:: Aim of the task ::
Answer these about the Mark Rosenberg interview below:
(a) Which issue of Futures Magazine carried the interview?
(b) What did Rosenberg call his idea before he called it convergent/divergent?
(c) In what year did his firm join State Street?

:: Supplied passage ::
####
From the July 01, 2011 issue of Futures Magazine • Subscribe!

Mark Rosenberg: Innovative and profitable

Q&A

FM: Early on you expanded to a fund of fund approach and sought diversification through combining convergent and divergent strategies. How did you develop that philosophy?

MR: I formed the idea when I was 17 years old. I didn’t call it convergent/divergent, I called it rational/irrational. When I was growing up it was a time of efficiency theory at the University of Chicago and MIT and it was widely accepted, but it couldn’t explain to me why the 10-standard deviation event that was supposed to happen once every 1,000 years seemed to happen every five. When I came into the business it was my intention from the very beginning to create a strategy to work during these irrational times. I had the pleasure of being on both on the [Nymex and NYSE] floors and [noticed] that there was a separation between paper wealth and tangible wealth, and I realized that the tangible market, commodities markets, could be the answer to this divergent strategy. [Because] this is the basic philosophy that has kept me in business since 1983, when we joined State Street (2001) and expanded to build a full service hedge fund platform, funds of funds were a natural expansion of our hedge fund work and we applied the same strategy of convergent/divergent. This strategy has continued to prove itself as far back as 1974 but [also in] ’87, ’91, ’98, ’01 and last in 2008. It is the basic strategy that I [arrived] with when I first came to Wall Street.
####
:: Information provided ::
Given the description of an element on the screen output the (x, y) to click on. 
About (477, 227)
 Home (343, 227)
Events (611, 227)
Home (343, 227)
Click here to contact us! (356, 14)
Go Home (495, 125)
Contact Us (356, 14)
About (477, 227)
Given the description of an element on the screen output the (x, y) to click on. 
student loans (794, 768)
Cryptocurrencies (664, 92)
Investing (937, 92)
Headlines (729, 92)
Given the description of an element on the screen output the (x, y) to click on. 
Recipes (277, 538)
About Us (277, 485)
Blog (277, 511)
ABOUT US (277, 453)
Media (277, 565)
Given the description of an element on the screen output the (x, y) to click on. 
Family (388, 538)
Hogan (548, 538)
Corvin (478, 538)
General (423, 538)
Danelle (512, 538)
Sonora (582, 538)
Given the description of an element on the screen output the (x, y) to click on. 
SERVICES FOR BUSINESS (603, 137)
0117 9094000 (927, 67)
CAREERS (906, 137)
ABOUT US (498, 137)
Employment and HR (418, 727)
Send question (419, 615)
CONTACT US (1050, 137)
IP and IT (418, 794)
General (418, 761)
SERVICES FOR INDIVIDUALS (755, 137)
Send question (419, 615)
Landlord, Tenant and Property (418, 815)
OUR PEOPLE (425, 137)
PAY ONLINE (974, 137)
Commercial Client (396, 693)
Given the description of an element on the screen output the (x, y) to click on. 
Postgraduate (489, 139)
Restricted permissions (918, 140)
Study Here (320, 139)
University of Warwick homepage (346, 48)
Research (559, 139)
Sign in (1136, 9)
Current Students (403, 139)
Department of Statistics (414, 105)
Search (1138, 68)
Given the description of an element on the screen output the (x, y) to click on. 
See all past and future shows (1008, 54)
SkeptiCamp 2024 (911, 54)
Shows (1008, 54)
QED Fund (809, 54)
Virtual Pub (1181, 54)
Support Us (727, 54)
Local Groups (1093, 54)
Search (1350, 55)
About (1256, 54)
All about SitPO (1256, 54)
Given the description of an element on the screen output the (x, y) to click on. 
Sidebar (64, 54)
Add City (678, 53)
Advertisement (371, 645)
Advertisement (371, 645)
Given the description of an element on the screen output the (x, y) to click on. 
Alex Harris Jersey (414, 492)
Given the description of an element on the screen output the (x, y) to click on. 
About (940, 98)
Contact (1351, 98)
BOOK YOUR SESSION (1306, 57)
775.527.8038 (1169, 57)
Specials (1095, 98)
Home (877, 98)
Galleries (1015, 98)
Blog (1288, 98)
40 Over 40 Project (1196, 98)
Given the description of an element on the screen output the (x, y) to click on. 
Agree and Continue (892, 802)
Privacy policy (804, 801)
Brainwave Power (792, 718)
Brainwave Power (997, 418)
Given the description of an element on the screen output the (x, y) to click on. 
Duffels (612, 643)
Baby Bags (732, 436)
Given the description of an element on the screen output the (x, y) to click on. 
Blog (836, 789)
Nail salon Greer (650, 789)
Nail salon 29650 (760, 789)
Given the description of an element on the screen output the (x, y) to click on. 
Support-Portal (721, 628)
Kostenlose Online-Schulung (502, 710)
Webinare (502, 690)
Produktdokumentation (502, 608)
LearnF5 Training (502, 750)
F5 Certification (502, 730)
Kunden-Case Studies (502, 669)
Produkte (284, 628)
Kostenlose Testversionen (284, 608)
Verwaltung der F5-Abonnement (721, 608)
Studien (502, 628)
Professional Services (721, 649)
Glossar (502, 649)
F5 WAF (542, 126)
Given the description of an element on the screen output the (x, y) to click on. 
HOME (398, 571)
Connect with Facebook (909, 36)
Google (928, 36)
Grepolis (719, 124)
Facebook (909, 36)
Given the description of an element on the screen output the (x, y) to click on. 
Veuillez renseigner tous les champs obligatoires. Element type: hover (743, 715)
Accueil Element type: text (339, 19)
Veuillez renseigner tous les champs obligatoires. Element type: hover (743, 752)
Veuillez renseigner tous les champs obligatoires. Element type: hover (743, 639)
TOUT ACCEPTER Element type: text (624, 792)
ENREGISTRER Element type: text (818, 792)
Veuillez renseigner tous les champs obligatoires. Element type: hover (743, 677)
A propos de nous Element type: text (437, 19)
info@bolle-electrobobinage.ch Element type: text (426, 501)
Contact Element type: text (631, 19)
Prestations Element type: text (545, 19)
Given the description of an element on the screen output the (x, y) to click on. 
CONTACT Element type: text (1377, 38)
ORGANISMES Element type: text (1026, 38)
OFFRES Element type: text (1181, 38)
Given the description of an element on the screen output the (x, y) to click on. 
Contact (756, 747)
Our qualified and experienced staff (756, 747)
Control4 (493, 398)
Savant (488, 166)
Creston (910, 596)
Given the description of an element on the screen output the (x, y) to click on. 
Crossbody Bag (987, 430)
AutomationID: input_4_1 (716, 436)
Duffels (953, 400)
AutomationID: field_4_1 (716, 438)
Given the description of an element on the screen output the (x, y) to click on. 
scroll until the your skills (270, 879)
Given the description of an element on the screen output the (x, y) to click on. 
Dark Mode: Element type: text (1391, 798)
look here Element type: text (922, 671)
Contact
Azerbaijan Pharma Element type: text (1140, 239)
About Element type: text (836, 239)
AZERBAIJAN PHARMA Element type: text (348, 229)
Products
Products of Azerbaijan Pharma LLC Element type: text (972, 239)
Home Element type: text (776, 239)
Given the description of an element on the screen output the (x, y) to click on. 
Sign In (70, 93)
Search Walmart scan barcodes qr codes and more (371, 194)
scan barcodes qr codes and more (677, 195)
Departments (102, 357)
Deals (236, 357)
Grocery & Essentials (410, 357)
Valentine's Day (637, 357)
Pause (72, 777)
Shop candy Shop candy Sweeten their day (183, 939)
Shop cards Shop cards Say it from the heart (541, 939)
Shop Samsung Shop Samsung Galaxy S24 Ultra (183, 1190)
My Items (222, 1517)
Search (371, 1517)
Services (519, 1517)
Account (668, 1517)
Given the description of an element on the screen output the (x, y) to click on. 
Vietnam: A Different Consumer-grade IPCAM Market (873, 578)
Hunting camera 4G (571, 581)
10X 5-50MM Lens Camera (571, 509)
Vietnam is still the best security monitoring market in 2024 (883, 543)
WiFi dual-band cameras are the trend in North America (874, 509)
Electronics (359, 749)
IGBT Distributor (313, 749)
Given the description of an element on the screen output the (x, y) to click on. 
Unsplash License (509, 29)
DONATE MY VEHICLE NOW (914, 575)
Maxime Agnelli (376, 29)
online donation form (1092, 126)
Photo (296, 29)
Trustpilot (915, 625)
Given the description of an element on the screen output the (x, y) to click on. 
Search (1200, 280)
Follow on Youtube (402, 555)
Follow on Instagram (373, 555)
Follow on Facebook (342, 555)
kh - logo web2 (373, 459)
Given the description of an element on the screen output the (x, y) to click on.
####
:: Reply to the exercise ::
(a) The July 01, 2011 issue
(b) Rational/irrational
(c) 2001